MP-SP investiga ampliação do horário do Metrô aos sábados na capital paulista
O Ministério Público de São Paulo (MP-SP) deu início a uma investigação formal para examinar a viabilidade de estender o horário de operação do sistema metroferroviário na capital, com foco especial no funcionamento ininterrupto durante os fins de semana. O inquérito civil, instaurado em janeiro deste ano, busca apurar se é possível ampliar permanentemente o serviço, especialmente aos sábados, atendendo a uma demanda crescente de passageiros.

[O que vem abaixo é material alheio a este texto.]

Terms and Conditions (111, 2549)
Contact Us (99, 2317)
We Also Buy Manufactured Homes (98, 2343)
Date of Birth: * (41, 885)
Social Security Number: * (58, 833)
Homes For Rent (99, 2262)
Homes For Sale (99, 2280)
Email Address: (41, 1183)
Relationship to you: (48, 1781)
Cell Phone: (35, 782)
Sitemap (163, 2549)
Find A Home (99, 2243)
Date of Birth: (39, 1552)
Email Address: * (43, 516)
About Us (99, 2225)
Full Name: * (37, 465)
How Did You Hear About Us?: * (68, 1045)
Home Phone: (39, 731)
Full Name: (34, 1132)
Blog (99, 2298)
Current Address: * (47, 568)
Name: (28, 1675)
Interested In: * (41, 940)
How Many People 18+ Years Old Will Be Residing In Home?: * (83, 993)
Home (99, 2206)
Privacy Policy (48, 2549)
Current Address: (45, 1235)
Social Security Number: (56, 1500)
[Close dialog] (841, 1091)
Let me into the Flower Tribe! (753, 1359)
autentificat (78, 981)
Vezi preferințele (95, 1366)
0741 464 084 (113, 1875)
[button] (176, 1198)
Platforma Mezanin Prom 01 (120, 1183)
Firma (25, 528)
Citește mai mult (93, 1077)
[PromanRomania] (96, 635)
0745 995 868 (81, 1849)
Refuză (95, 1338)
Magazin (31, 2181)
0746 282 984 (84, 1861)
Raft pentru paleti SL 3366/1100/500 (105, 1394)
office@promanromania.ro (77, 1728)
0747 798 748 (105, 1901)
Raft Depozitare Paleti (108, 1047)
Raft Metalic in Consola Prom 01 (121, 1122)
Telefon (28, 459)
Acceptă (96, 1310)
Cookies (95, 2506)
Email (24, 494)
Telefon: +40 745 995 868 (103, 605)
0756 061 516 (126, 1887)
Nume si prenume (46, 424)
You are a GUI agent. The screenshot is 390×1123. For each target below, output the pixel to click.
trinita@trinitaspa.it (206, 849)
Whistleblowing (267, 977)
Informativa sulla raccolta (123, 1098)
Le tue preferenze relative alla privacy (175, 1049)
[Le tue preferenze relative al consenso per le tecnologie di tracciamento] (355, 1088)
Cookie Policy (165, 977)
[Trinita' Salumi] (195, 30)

Representação política motiva abertura do processo
A apuração foi desencadeada por uma representação encaminhada pela deputada federal Erika Hilton (PSOL), que destacou um ponto específico: a redução do horário de operação do transporte sobre trilhos de sábado para domingo no período pós-pandemia. Antes, o encerramento ocorria às 1h do domingo; atualmente, o sistema para de funcionar à meia-noite.
Segundo a argumentação apresentada, essa mudança tem causado prejuízos significativos aos usuários que dependem do transporte público durante a madrugada. O problema se agrava nos fins de semana, quando atividades culturais, de lazer e setores como bares, restaurantes, eventos e turismo se intensificam, exigindo maior mobilidade urbana.
Promotor responsável e solicitação de dados técnicos
O inquérito está sendo conduzido pelo promotor Moacir Tonani Júnior, da 6ª Promotoria de Justiça de Habitação e Urbanismo. Como parte das diligências, o MP-SP solicitou dados técnicos detalhados ao Metrô, à CPTM e às concessionárias privadas ViaQuatro e ViaMobilidade.
As informações requisitadas incluem estudos sobre a ampliação contínua do horário, número de passageiros circulando entre 0h e 1h no período de 2014 a 2020, além de dados sobre testes recentes de funcionamento ininterrupto. O objetivo é avaliar a viabilidade operacional e os impactos dessa possível mudança.
Resistência das operadoras e argumentos técnicos
Em suas respostas preliminares, as companhias e concessionárias do sistema metroferroviário alegam que a ampliação permanente do horário não seria viável por razões técnicas e operacionais. Elas destacam a importância da chamada madrugada técnica, período essencial para a realização de manutenções em vias, sistemas de sinalização, energia, telecomunicações, estações, equipamentos e trens.
As operadoras também afirmam que não existem estudos específicos sobre a ampliação contínua e que o sistema não foi originalmente projetado para funcionar de forma ininterrupta. Atualmente, há flexibilidade apenas para operações especiais, realizadas em eventos de grande porte, com planejamento e recursos adicionais.
Testes experimentais e operação durante o Carnaval
Apesar das resistências, o Metrô iniciou em dezembro um período de testes com funcionamento ininterrupto nas Linhas 1-Azul, 2-Verde e 3-Vermelha nas madrugadas de sábado para domingo. A iniciativa, em caráter experimental, tem como objetivo analisar a demanda potencial, a viabilidade técnica e operacional, além de possíveis ajustes.
Durante o Carnaval, o sistema também funcionará por 24 horas para atender os foliões. Haverá operação ininterrupta de sexta-feira (13) até segunda-feira (16), com ônibus gratuitos partindo das estações Tietê e Barra Funda para o Sambódromo do Anhembi.
Posicionamento das autoridades e próximos passos
Em nota, a Secretaria dos Transportes Metropolitanos (STM) afirmou que o Metrô e a CPTM foram notificados e prestarão todos os esclarecimentos necessários ao Ministério Público. A STM ressaltou que o funcionamento do sistema é definido com base em critérios técnicos e operacionais, incluindo as janelas de manutenção, inspeção e testes.
As concessionárias ViaQuatro e ViaMobilidade, que administram as Linhas 4, 5, 8 e 9, também informaram que foram notificadas e prestarão os esclarecimentos cabíveis. Elas destacam que a operação segue critérios técnicos alinhados com os órgãos reguladores.
O inquérito civil do MP-SP continua em andamento, com a coleta de dados e análises que poderão influenciar futuras decisões sobre o horário de funcionamento do transporte sobre trilhos em São Paulo. A investigação representa um passo importante na discussão sobre a modernização e a ampliação dos serviços de mobilidade urbana na maior cidade do país.